As is clear from Figure 3, first toothed pulley 41 is keyed onto output shaft 61 of variable speed electric motor 60 and a plurality of second toothed pulleys 42 are keyed onto respective ends of rotating members 21 , 22, 23, 24, 25 outside of trough 10 and coupled to first toothed pulley 41 by means of chains 43.

The number of teeth on the ends of rotating members 21 , 22, 23, 24, 25 increases in the direction of material flow, with rotating member 21 having 15 teeth, rotating member 22 having 16 teeth, pulleys 44 and 45 having 17 teeth and pulley 46 having 18 teeth.

For each blade 50, during rotation of shafts 40, extended radial protrusion 52 comes closer to shafts on either side than radial protrusions 51 on that blade, thus clearing debris from adjacent shafts and stuck between the blades. Due to the fact that not all rotating members run at the same speed, extended radial protrusion 52 does not always hit an adjacent shaft at the same point every revolution, only clearing one particular area of the shaft. Instead, each extended radial protrusion 52 of the rotating member running at a different speed hits an adjacent shaft 40 at a different location every revolution, cleaning right around the adjacent shaft.

Screen 100 further comprises oversize material outlet 70 for discharging oversize material.

In the preferred embodiment illustrated in Figure 6, blades 30 are curved polyurethane stars.
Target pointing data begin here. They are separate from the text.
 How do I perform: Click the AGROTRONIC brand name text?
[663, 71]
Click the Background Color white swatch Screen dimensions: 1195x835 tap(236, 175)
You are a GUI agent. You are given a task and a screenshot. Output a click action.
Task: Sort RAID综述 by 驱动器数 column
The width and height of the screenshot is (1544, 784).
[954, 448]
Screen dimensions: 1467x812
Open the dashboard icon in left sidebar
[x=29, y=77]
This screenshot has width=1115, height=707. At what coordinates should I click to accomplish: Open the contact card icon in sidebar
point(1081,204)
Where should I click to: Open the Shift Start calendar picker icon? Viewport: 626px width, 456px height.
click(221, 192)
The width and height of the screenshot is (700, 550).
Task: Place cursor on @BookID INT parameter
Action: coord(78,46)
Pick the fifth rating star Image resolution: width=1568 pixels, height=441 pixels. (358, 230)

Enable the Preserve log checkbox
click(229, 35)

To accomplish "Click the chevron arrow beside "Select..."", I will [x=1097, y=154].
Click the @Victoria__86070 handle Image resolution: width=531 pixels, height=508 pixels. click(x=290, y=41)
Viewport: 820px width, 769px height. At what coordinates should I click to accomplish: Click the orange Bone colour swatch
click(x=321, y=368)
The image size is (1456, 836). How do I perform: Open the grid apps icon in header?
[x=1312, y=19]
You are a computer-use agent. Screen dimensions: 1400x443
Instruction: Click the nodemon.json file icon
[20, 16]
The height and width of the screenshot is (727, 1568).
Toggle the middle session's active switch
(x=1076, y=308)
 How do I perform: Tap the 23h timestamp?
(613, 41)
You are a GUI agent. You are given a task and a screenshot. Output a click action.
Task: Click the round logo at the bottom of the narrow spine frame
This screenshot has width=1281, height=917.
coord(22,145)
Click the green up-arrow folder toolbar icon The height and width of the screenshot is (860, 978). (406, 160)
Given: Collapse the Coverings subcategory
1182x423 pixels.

However, this is not to be considered limiting and other materials and shapes are encompassed within the scope of the invention, provided each blade has at least one radial protrusion longer than the others on that blade.

Figure 7 shows a preferred screening apparatus according to the invention, generally referred to herein by reference numeral 1. As shown, screening apparatus 1 comprises frame 1 10, feed hopper 120 mounted at one end of frame 1 10 and screen 100 angled and mounted on frame 1 10 such that feed inlet 11 is located beneath the output end of feed hopper 120 and feed inlet 1 11 is higher than outlet 70. In the preferred embodiment shown in Figure 7, screening apparatus 1 further comprises tracks 130. Additionally, screening apparatus 1 further comprises conveyor 140 to collect and stockpile screened fines material and conveyor 150 to collect and stockpile screened oversize material. It is to be understood that the invention is not limited to the specific details described herein which are given by way of example only and that various modifications and alterations are possible without departing from the scope of the invention as defined in the appended claims.